Description of problem:
"kernel: NFS: v4 server returned a bad sequence-id error!" is
regularly/repeatedly logged when using NFSv4 on RHEL 4.6.
Version-Release number of selected component (if applicable):
(I'm not sure if nfs-utils was the appropriate component to choose for this
problem, but it seems like it will at least get it routed to the right person.)
Just touch a new file on an NFSv4-mounted directory; the sequence-id error
occurs nearly every time.
Steps to Reproduce:
1. mount -t nfs4 netappfiler:/vol/test /var/tmp/test
2. touch /var/tmp/test/testfile
"kernel: NFS: v4 server returned a bad sequence-id error!"
I previously opened Redhat service request 180277 for this NFSv4 bug (and one
other), and that case has syslog and tcpdump output for the mount issue along
with a sysreport for the system in question. I've verified this on two separate
RHEL4 systems (one i686 and one x86_64). The volume in question is being
mounted from a Netapp filer.
Oops--for "the mount issue" above, read "the sequence-id issue".
John Caruso, Hi I found this BZ while looking into a _similar_ issue. I see that you have worked through the problem in https://bugzilla.redhat.com/show_bug.cgi?id=432861 .
So is it ok to close this one?
I don't know if there's any relationship between bug 432861 and this bug, so no, this bug shouldn't be closed.
I just gave this a try using kernel 2.6.9-78.6.EL.jtltest.47smp on my RH people page and haven't seen this error with simple file creations:
Would you be able to test these somewhere non-critical and see if the problem might already be fixed? What sort of server are you testing against here?
Actually, it would be even better to test this with a jtltest.50 kernel or greater. I think there was a problem in some earlier kernels that could cause this.
Please let me know if those kernels seem to cure this problem for you.
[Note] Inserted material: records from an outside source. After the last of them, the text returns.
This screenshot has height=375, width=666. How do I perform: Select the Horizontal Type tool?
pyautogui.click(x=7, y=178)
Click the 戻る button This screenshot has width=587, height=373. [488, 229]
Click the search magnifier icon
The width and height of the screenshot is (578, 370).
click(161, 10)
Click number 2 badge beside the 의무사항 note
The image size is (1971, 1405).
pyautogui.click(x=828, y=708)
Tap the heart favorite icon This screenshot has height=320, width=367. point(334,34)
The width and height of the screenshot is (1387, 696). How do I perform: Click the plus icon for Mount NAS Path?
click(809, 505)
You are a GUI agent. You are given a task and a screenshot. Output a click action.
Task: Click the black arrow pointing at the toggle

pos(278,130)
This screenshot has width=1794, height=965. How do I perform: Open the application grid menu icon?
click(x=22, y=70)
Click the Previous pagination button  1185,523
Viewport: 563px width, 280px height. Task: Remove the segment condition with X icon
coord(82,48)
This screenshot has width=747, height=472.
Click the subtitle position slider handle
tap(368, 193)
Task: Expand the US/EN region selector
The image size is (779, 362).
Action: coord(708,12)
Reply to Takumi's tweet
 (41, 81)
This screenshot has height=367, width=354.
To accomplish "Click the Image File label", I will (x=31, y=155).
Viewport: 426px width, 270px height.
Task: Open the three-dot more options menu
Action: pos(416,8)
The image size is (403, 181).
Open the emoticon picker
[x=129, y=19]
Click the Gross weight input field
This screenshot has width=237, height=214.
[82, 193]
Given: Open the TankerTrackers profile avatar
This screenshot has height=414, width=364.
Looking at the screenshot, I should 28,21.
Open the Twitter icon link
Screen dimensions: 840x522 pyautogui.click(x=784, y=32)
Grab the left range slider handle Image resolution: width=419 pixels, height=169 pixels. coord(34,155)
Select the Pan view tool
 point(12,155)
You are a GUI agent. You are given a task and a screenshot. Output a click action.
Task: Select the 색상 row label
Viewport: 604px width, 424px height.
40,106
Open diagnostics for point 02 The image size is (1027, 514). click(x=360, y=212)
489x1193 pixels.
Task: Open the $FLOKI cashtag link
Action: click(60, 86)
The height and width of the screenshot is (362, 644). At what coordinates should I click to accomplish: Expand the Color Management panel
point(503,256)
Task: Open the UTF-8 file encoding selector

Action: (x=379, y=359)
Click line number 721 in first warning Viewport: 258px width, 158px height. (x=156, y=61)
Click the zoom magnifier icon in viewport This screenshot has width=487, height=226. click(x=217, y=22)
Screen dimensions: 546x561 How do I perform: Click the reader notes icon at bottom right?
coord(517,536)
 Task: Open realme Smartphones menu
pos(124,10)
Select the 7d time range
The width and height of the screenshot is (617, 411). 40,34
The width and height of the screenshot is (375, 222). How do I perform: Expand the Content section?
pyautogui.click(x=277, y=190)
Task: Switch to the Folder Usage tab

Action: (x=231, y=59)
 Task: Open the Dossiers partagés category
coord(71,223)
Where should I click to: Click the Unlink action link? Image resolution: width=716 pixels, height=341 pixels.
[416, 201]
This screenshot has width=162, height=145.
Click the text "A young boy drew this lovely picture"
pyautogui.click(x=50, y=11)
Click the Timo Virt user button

I verified that the bug does still occur on the currently-released RHEL4 kernel (78.0.1). I also just installed kernel-smp-2.6.9-78.7.EL.jtltest.50.x86_64 off of your page and tested with that, and it gets the error as well. This is my test sequence in its entirety:
mount -t nfs4 netappfiler:/vol/test /var/tmp/test
Executing this series of commands reliably (90+% of the time) results in the "NFS: v4 server returned a bad sequence-id error!" message. One thing, though: it's usually (though not always) the case that this error is only logged to the netdump server defined in SYSLOGADDR, rather than being directly logged by the kernel via syslog--that may be why you haven't been seeing the message. So you may need to enable netdump logging on your test machine and check for the message on the netdump server.
Also, the Netapp filer in our case is running Data ONTAP 7.2.3.
I'm able to see this too against netapp servers, and somewhat less frequently against other servers. What I'm seeing is that we're issuing an open call and the server is returning NFS4_BAD_SEQID. After we get this error, we issue almost the exact same open call and that does not return the error. The main difference between the working and non-working calls appears to be the data in the open_owner4.
Still checking the RFC to see if I can tell what's causing this.
Ok, the problem it not that we're reusing open_owner ID's, but rather that we're sending identical strings to the server on a SETCLIENTID call. This means that the server sends us back the same clientid on each mount. We then start with open_owner ID 0 and have to roll through the entire list of used open_owners until we find one that hasn't been used yet. This slows things down, and each attempt gives us one of these printk's.
I have a patch that I think will fix it. I'll plan to add this into my test kernels so that it can be easily tested.
John, I've built some kernels with a patch that I think will fix this and put them on my people page:
could you test them and let me know if they help the problem you're seeing?
Which kernel (for RHEL4 x86_64)?
I'd use whatever kernel variant you're using now ("normal", smp or whatever). For instance, if you're using the uniprocessor kernel, then you'll probably want this:
The RHEL4 kernels on that page are all built from the same sources, just with different configs.
Sorry, I'd confused the RHEL5 kernels for alternate RHEL4 kernels.
Looks like that kernel fixes it--I couldn't reproduce the message anymore in 20 tests (or so).
Thanks for testing it. I'll add this to the proposed list for 4.8.
This request was evaluated by Red Hat Product Management for inclusion in a Red
Hat Enterprise Linux maintenance release. Product Management has requested
further review of this request by Red Hat Engineering, for potential
inclusion in a Red Hat Enterprise Linux Update release for currently deployed
products. This request is not yet committed for inclusion in an Update
Committed in 78.11.EL . RPMS are available at http://people.redhat.com/vgoyal/rhel4/
An advisory has been issued which should help the problem
described in this bug report. This report is therefore being
closed with a resolution of ERRATA. For more information
on therefore solution and/or where to find the updated files,
please follow the link below. You may reopen this bug report
if the solution does not work for you.